• [What is expected]: Lines holding the string "computer" are the ones to copy; find them all in the data.

• [Information]:

%%

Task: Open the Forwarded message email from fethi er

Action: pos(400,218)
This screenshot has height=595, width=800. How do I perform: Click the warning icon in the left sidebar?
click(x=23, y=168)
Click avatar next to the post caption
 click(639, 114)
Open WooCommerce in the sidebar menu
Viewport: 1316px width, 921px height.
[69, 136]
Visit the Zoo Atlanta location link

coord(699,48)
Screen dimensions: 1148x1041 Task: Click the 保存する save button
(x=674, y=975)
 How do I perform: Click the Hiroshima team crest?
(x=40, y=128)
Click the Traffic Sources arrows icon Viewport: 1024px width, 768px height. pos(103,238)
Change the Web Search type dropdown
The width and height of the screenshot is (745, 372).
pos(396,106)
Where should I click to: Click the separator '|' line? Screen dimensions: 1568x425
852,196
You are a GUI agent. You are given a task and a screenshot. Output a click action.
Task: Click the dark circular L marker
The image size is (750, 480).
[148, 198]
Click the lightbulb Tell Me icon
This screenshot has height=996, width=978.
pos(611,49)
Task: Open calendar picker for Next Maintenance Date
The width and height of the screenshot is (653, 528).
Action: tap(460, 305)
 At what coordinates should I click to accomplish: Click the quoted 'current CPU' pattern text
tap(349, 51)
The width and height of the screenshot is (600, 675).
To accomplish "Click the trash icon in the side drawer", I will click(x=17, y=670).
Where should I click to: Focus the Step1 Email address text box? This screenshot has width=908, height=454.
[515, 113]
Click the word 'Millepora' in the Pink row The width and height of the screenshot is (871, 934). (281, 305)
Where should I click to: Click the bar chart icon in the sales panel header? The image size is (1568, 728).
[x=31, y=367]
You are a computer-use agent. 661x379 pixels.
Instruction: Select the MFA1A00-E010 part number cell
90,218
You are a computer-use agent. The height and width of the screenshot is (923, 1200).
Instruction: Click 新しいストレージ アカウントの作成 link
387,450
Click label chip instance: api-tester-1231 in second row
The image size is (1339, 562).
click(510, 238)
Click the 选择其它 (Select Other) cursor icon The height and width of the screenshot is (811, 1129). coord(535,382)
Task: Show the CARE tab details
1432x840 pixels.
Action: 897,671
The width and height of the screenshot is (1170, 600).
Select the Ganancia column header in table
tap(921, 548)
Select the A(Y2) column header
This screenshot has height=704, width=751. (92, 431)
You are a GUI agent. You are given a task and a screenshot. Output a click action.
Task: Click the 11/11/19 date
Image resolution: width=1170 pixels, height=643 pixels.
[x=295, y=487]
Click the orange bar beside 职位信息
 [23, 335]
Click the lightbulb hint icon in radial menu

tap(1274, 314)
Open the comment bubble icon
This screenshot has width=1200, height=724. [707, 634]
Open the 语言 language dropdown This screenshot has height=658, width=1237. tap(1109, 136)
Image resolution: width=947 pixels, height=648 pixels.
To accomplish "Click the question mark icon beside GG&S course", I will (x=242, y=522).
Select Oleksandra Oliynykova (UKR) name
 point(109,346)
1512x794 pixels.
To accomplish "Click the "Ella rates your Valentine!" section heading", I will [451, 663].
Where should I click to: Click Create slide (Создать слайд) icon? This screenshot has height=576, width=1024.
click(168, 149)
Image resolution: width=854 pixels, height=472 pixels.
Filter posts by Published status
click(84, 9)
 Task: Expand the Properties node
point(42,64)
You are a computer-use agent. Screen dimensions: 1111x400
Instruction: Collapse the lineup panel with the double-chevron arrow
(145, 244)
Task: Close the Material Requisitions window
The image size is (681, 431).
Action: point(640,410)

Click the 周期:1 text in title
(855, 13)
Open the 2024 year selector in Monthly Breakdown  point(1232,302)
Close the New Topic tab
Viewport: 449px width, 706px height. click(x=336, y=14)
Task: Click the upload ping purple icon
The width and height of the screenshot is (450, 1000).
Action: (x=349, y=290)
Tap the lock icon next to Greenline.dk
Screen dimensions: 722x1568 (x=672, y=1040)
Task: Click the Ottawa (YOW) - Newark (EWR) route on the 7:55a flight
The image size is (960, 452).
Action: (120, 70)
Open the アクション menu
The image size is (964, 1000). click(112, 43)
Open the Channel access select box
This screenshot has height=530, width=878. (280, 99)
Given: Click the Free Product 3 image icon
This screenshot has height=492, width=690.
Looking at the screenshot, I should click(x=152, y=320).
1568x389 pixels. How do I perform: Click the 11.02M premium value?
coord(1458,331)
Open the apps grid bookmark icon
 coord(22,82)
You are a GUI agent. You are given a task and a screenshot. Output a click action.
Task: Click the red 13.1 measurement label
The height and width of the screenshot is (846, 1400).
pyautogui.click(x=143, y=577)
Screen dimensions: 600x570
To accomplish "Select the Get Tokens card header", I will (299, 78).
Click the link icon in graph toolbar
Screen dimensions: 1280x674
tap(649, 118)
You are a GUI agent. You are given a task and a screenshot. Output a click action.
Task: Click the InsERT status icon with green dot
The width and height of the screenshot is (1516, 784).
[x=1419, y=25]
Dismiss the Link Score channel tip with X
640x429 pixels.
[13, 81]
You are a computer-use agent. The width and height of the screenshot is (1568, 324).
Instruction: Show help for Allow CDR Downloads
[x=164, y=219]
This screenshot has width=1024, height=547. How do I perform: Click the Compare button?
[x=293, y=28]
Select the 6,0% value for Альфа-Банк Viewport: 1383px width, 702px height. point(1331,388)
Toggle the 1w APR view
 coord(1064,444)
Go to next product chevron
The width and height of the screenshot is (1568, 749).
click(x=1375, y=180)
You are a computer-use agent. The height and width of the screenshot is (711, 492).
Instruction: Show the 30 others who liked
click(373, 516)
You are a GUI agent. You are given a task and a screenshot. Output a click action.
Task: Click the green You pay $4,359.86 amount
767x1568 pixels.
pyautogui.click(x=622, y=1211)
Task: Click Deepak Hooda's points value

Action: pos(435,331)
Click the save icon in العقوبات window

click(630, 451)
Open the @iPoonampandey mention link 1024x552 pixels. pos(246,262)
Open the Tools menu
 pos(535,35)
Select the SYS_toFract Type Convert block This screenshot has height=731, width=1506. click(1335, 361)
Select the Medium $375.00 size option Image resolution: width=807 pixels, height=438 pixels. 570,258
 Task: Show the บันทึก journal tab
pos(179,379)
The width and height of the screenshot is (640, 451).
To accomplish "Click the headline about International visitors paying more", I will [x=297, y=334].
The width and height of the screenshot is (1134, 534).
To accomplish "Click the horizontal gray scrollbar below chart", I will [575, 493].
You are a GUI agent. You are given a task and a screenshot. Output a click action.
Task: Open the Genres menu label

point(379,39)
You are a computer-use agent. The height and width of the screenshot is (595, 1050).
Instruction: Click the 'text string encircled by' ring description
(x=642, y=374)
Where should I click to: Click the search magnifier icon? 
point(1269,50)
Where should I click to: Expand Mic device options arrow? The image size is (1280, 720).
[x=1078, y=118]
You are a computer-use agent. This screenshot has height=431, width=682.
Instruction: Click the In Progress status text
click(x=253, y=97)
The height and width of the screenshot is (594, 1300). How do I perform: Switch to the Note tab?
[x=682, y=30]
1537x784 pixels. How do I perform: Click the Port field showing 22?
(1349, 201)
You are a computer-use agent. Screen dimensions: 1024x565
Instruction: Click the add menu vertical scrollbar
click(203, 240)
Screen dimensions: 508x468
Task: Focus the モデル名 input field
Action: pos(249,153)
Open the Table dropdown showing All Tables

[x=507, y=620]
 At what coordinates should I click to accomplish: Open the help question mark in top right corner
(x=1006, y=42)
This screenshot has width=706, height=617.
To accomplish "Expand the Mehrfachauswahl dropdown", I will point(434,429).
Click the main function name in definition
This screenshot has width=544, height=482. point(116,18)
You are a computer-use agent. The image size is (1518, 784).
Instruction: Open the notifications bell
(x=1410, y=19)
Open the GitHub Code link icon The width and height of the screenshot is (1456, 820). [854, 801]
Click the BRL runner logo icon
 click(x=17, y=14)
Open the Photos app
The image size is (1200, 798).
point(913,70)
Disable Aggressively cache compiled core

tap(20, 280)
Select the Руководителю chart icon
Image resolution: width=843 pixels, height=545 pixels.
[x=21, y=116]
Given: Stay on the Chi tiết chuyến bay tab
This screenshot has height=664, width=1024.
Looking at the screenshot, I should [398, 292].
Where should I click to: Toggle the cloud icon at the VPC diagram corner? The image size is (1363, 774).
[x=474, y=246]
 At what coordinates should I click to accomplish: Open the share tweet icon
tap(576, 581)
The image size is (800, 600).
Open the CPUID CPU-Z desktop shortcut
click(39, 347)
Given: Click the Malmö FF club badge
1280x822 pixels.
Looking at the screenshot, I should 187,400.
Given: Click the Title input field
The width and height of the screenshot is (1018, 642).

%%

• [Answer to the problem]:
You are a computer-use agent. 661x379 pixels.
You are a computer-use agent. The height and width of the screenshot is (923, 1200).
You are a computer-use agent. Screen dimensions: 1111x400
You are a computer-use agent. The width and height of the screenshot is (1568, 324).
You are a computer-use agent. The height and width of the screenshot is (711, 492).
You are a computer-use agent. The height and width of the screenshot is (595, 1050).
You are a computer-use agent. This screenshot has height=431, width=682.
You are a computer-use agent. Screen dimensions: 1024x565
You are a computer-use agent. The image size is (1518, 784).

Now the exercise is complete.